Book Legal Traditions of the World

Download or read book Legal Traditions of the World written by H. Patrick Glenn and published by Oxford University Press, USA. This book was released on 2004 with total page 408 pages. Available in PDF, EPUB and Kindle. Book excerpt: Previous edition, 1st, published in 2000.

Book New Treaty  New Tradition

Download or read book New Treaty New Tradition written by Carwyn Jones and published by UBC Press. This book was released on 2016-07-22 with total page 232 pages. Available in PDF, EPUB and Kindle. Book excerpt: Legal traditions respond to social and economic environments. Māori author and legal scholar Carwyn Jones provides a timely examination of how the resolution of land claims in New Zealand has affected Māori law and the challenges faced by Indigenous peoples as they attempt to exercise self-determination in a postcolonial world.
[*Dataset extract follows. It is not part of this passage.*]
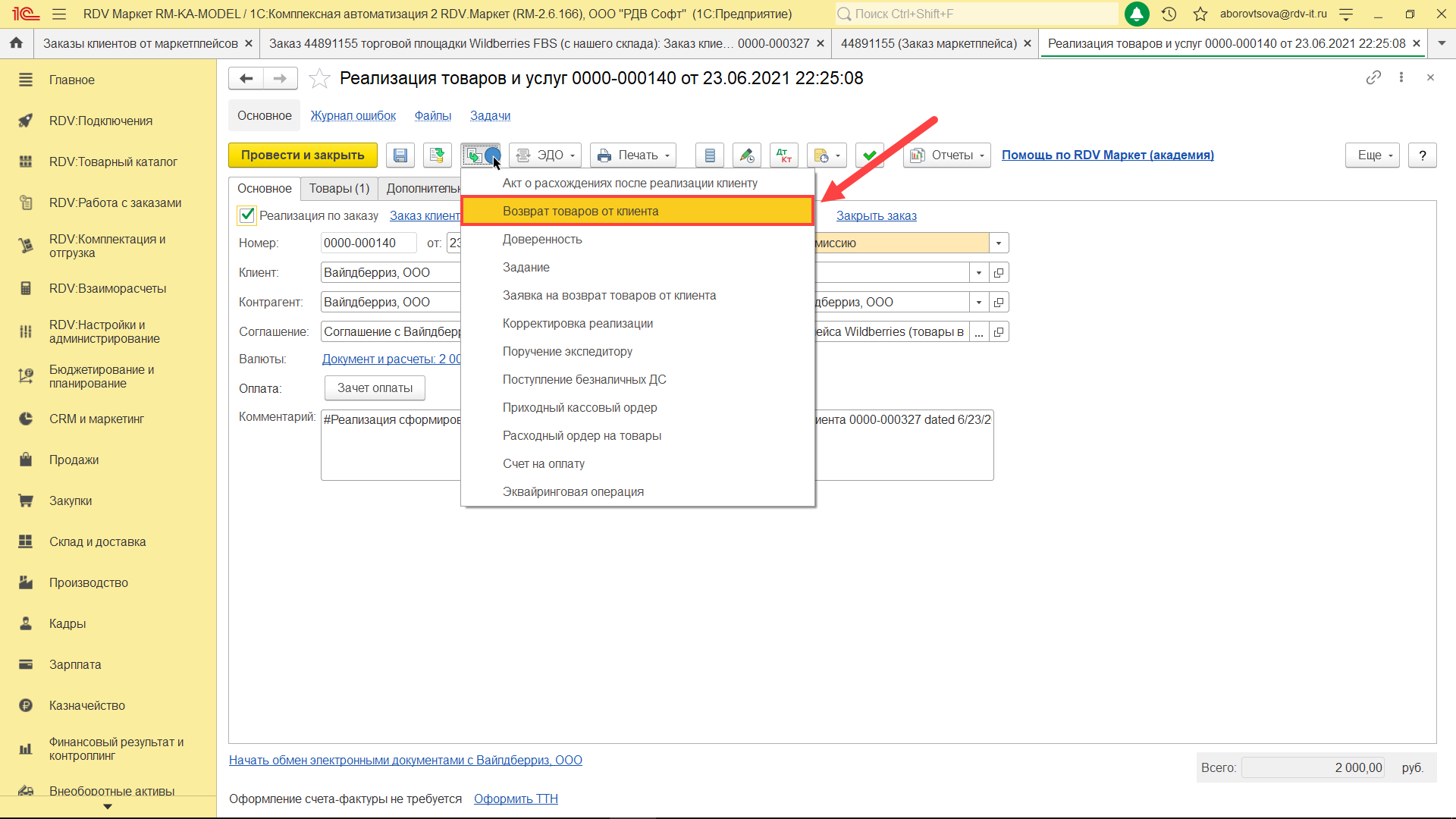Toggle the Реализация по заказу checkbox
Combining thoughtful analysis with Māori storytelling, Jones’s nuanced reflections on the claims process show how Western legal thought has shaped treaty negotiations. Drawing on Canadian and international examples, Jones makes the case that genuine reconciliation can occur only when we recognize the importance of Indigenous traditions in the settlement process.

Book Indigenous Peoples  Customary Law and Human Rights   Why Living Law Matters

Download or read book Indigenous Peoples Customary Law and Human Rights Why Living Law Matters written by Brendan Tobin and published by Routledge. This book was released on 2014-08-27 with total page 361 pages. Available in PDF, EPUB and Kindle. Book excerpt: This highly original work demonstrates the fundamental role of customary law for the realization of Indigenous peoples’ human rights and for sound national and international legal governance. The book reviews the legal status of customary law and its relationship with positive and natural law from the time of Plato up to the present. It examines its growing recognition in constitutional and international law and its dependence on and at times strained relationship with human rights law. The author analyzes the role of customary law in tribal, national and international governance of Indigenous peoples’ lands, resources and cultural heritage. He explores the challenges and opportunities for its recognition by courts and alternative dispute resolution mechanisms, including issues of proof of law and conflicts between customary practices and human rights. He throws light on the richness inherent in legal diversity and key principles of customary law and their influence in legal practice and on emerging notions of intercultural equity and justice. He concludes that Indigenous peoples’ rights to their customary legal regimes and states’ obligations to respect and recognize customary law, in order to secure their human rights, are principles of international customary law, and as such binding on all states. At a time when the self-determination, land, resources and cultural heritage of Indigenous peoples are increasingly under threat, this accessible book presents the key issues for both legal and non-legal scholars, practitioners, students of human rights and environmental justice, and Indigenous peoples themselves.